The rhetoric that ‘they’ are out to get ‘us’, to turn our green and pleasant land into a client state of some larger empire can and is easily expropriated by extremists with an axe to grind and a desire for power without responsibility. There is a tragic irony that the concerns of the likes of Darren Osborne and the people they have been brainwashed into thinking are ‘other’ and therefore dangerous, lack of jobs and housing a gnawing feeling that they have no control over how and how fast the world around them is changing, are marked by their similarity.

The finger of blame must also point to what might be called the ‘metropolitan elite’, be they nominally on the left or right politically. They are profoundly uncomfortable with anyone from outside the, metaphorically, gated community they inhabit.

If they think about right wing extremists at all, they do so in terms of shaven headed stereotypes with tattooed knuckles and single figure reading ages. People like that might talk about fighting in the streets, but they lack the organizational ability to take action. It is a viewpoint similar in its complacency to that their great grandparents might have held regarding whether or not those funny little Japanese soldiers could capture Singapore; we all know how that ended.

The truth is that it is astonishingly easy to be an effective terrorist. All you really need is a van, some simplistic ideas about who is to blame for your misfortunes and a feeling that nothing you can do will ever put them right.

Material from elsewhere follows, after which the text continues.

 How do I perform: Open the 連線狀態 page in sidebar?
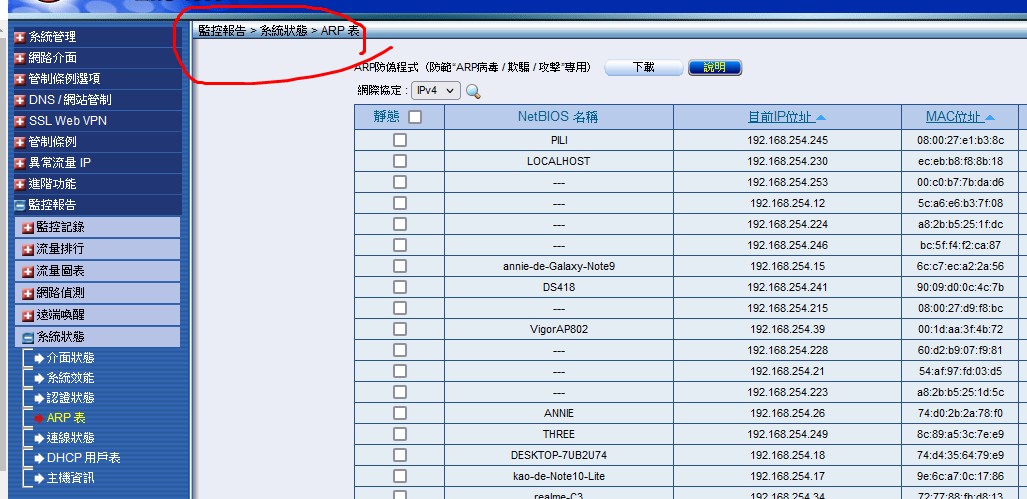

The one positive that can be drawn from the attacks in Manchester, London and elsewhere is that when the worst happened it brought out the best in ordinary Britons. Presented with a need to help others people filled whole warehouses with food and clothing donated for fire victims in a matter of hours, taxi drivers switched off their meters to take frightened teenagers home when a concert ended in bloodshed.

That sends a powerful message to the people, whatever cause they pretend to do so in the name of, who want to attain power by fostering division. As the late Jo Cox, herself a victim of extremism put it there is more that unites us than keeps us apart.

Whatever horrors we face, and there are likely to be more on the way however much money we spend on security, if we want to be safe we have to understand there is no ‘them and us’; there’s just us.